The application provides menus that allow the user to add or remove strings.
Chap22:
AddSynth - Generates various sound forms, stores them to a file, loads them back and
adds an interface so the user can play them back.
BachTocc - Plays a programmatically generated MIDI sequence.
Drum - A sequencer which has a table interface where the user can activate notes,
change the tempo and volume, and save and load patterns in RIFF format.
KBMidi - Converts PC keyboard key presses into MIDI notes, and plays them back
via the sound card (Make sure to select Status\Open first).
SineWave - Plays back a sinewave at a specific frequency. The frequency can be manipulated
with a horizontal scrollbar.
TestMci - Sends and recieves Media Control Interface (MCI) commands. (Try typing in
"open cdaudio" without the quotes and press enter. Some other commands are:
play cdaudio, pause cdaudio, stop cdaudio, status cdaudio position,
status cdaudio time format).
WakeUp - Generates a pulsating waveform which is used as the sound of an alarm clock.

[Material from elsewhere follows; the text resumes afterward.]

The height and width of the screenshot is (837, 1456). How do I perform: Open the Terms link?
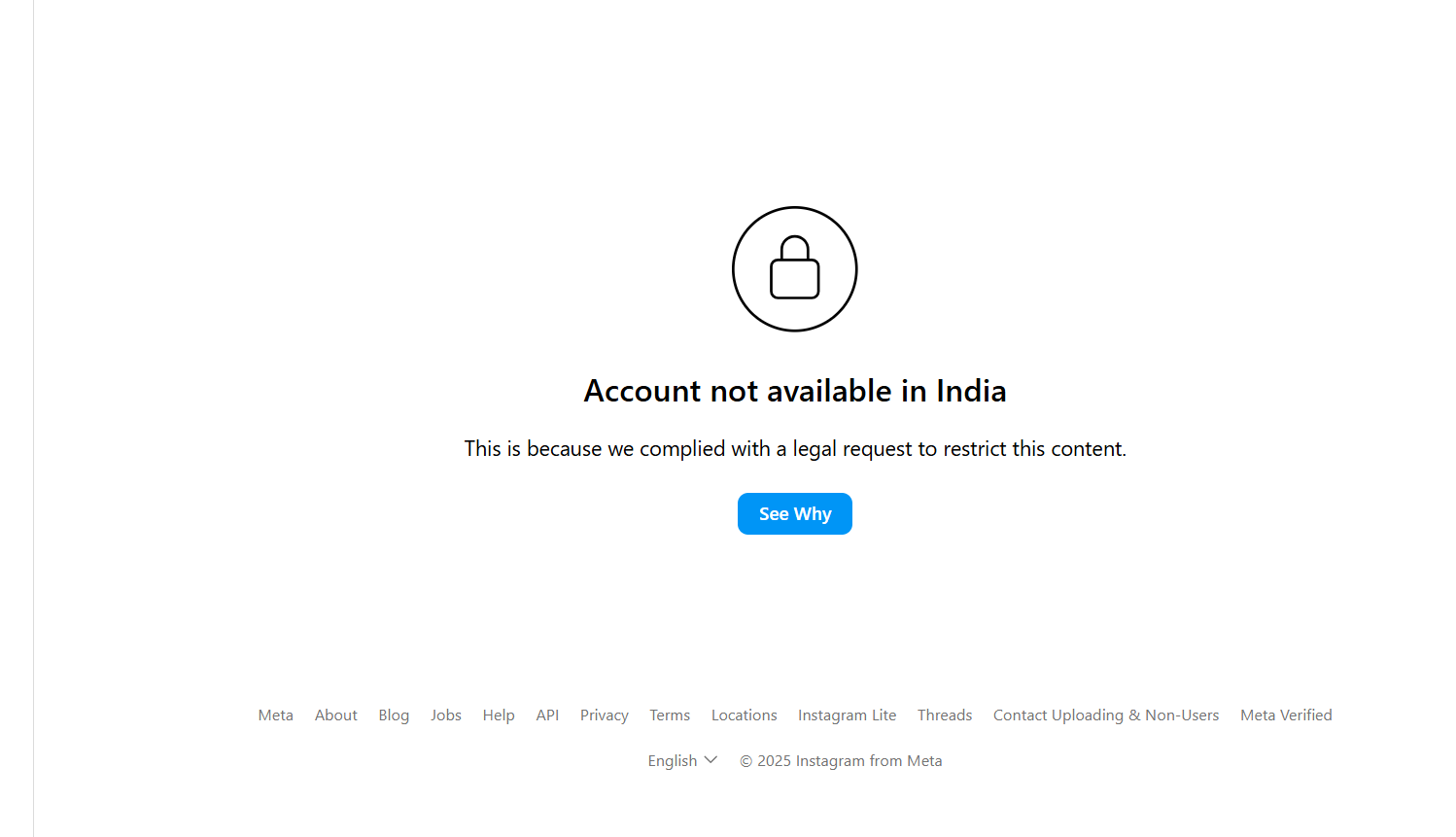pyautogui.click(x=670, y=715)
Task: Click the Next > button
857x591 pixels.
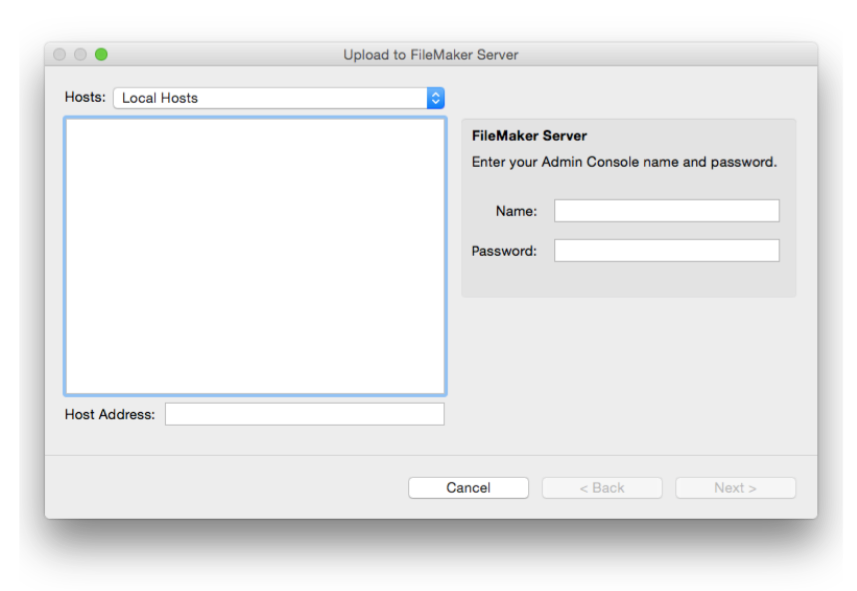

The alarm clock can be set and the user can wait for the alarm to be set off.
Chap23:
NetTime - Retrieves timing information from various selectable timing servers.
@BUG@: Currently this example doesn't seem to succesfully retrieve any
timing info. The C example doesn't work either.
Extra:
These examples are not part of the book, but custom-made examples to demonstrate some
other parts of the API or some aspect of GDI not covered in the book.
BackBuffer - Uses a simple back-buffer double-buffering mechanism to draw on the screen
without flicker.
Cartesian - Demonstrates how to use a custom coordinate system via GDI. By flipping
the Y axis we get the standard cartesian coordinate system.